# What you will do:
Print the line that contains "Open the Bookmarks tab" and every line after it through the last line of the records below, exactly as written and nothing else.

[Collected data]
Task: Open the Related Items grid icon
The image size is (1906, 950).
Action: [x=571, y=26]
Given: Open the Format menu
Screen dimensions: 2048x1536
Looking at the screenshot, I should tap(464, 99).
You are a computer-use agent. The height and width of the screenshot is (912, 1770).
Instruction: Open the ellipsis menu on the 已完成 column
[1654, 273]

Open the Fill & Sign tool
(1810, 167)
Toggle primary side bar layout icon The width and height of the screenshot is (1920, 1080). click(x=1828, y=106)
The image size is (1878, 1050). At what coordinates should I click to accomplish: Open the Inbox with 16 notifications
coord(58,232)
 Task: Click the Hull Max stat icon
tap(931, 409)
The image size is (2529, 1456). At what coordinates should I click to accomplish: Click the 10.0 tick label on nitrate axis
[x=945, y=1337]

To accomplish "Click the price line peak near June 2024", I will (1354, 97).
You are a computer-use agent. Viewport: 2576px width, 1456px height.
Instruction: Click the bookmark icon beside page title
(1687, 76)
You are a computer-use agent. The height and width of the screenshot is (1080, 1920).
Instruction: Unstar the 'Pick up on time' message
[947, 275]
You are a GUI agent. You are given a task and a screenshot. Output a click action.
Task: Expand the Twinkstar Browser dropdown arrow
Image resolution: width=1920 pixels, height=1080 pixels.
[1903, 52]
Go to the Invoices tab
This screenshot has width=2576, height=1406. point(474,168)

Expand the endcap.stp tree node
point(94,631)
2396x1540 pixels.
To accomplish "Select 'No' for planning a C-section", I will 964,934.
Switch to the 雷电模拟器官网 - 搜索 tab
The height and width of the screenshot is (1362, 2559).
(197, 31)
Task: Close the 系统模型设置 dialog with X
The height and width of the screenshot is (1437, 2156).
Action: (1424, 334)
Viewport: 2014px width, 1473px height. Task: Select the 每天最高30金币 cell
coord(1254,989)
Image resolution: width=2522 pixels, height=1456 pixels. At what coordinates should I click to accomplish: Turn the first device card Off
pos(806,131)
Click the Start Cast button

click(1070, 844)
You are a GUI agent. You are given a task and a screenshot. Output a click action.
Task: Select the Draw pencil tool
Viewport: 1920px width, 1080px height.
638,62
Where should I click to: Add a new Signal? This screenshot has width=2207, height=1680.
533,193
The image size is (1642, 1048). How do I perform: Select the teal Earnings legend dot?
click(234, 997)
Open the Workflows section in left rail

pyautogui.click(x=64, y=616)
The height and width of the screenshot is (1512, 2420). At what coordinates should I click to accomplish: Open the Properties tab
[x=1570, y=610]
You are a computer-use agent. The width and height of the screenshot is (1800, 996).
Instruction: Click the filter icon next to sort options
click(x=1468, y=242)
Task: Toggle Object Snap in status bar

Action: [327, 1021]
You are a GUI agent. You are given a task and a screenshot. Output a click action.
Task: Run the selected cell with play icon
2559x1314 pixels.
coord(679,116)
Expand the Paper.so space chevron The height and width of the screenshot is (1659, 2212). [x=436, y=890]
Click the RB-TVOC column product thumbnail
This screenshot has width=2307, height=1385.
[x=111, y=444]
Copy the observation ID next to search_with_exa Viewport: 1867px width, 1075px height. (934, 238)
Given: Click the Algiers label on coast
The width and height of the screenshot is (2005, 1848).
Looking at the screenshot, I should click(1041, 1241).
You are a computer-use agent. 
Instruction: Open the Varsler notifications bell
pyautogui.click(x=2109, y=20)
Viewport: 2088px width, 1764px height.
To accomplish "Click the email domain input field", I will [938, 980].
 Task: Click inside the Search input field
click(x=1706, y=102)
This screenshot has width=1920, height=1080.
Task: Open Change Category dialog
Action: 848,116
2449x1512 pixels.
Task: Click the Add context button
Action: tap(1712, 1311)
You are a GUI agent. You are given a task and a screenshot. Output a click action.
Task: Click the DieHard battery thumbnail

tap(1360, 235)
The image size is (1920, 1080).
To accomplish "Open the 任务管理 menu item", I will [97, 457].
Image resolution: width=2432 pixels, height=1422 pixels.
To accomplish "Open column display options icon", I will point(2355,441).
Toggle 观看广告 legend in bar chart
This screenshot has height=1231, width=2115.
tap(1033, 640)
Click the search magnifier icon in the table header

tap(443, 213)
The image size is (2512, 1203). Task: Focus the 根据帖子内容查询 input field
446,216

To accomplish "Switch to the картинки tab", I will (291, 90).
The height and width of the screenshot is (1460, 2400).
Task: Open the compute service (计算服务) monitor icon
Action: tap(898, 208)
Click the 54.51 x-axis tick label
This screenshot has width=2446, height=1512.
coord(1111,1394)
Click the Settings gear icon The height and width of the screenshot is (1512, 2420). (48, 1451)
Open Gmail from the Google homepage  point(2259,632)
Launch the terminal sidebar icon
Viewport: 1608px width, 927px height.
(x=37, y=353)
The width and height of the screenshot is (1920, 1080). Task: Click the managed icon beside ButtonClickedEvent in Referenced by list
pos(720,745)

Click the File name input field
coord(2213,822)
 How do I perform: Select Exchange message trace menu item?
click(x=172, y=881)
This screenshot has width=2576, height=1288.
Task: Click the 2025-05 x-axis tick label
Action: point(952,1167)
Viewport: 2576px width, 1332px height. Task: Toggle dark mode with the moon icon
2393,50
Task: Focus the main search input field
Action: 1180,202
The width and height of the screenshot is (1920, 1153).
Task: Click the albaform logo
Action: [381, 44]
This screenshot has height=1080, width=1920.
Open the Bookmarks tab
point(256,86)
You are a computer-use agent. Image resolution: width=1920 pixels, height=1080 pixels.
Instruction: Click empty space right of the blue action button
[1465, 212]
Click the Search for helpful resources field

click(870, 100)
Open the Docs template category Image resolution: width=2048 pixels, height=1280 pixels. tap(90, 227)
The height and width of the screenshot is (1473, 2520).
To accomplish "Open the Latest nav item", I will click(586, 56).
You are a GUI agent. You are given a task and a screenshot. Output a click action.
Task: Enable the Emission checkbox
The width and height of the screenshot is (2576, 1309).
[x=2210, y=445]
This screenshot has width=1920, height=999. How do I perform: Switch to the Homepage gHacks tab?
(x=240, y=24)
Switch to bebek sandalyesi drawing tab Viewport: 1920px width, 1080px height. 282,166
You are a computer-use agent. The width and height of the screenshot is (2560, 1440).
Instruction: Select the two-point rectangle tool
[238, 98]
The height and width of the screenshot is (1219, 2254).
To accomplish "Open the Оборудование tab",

# Response area:
Open the Bookmarks tab
point(256,86)
You are a computer-use agent. Image resolution: width=1920 pixels, height=1080 pixels.
Instruction: Click empty space right of the blue action button
[1465, 212]
Click the Search for helpful resources field

click(870, 100)
Open the Docs template category Image resolution: width=2048 pixels, height=1280 pixels. tap(90, 227)
The height and width of the screenshot is (1473, 2520).
To accomplish "Open the Latest nav item", I will click(586, 56).
You are a GUI agent. You are given a task and a screenshot. Output a click action.
Task: Enable the Emission checkbox
The width and height of the screenshot is (2576, 1309).
[x=2210, y=445]
This screenshot has width=1920, height=999. How do I perform: Switch to the Homepage gHacks tab?
(x=240, y=24)
Switch to bebek sandalyesi drawing tab Viewport: 1920px width, 1080px height. 282,166
You are a computer-use agent. The width and height of the screenshot is (2560, 1440).
Instruction: Select the two-point rectangle tool
[238, 98]
The height and width of the screenshot is (1219, 2254).
To accomplish "Open the Оборудование tab",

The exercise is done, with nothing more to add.